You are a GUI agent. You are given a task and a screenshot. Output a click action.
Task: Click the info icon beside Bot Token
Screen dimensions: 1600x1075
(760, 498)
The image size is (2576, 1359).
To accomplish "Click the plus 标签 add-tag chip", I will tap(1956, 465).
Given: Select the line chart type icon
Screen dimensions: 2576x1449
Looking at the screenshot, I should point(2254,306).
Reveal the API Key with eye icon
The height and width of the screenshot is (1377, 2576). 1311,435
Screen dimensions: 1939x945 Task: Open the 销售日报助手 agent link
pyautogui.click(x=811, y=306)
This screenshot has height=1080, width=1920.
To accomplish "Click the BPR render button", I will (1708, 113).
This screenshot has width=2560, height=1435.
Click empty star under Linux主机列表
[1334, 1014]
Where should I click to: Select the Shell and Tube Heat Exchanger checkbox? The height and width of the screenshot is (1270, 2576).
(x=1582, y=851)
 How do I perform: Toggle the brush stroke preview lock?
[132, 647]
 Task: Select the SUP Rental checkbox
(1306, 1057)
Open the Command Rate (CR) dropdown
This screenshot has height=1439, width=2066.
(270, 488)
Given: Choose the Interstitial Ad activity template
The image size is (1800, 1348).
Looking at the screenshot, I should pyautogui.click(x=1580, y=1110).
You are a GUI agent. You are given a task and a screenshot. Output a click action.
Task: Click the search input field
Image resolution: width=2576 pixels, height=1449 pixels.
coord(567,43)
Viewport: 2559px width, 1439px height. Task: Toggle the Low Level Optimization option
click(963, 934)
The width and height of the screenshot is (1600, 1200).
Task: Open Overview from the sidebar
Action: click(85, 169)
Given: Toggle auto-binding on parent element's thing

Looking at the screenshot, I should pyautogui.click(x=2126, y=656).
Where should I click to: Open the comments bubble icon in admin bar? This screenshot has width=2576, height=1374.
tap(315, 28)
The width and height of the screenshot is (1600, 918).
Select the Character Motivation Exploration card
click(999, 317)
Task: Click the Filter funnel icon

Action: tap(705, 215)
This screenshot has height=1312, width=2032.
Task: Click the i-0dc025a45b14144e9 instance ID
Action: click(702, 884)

★ ★ ★

→ Description of the task
Look for the word "accomplish" in the data, then return every line that contains it.

→ Answer area
To accomplish "Click the plus 标签 add-tag chip", I will tap(1956, 465).
To accomplish "Click the BPR render button", I will (1708, 113).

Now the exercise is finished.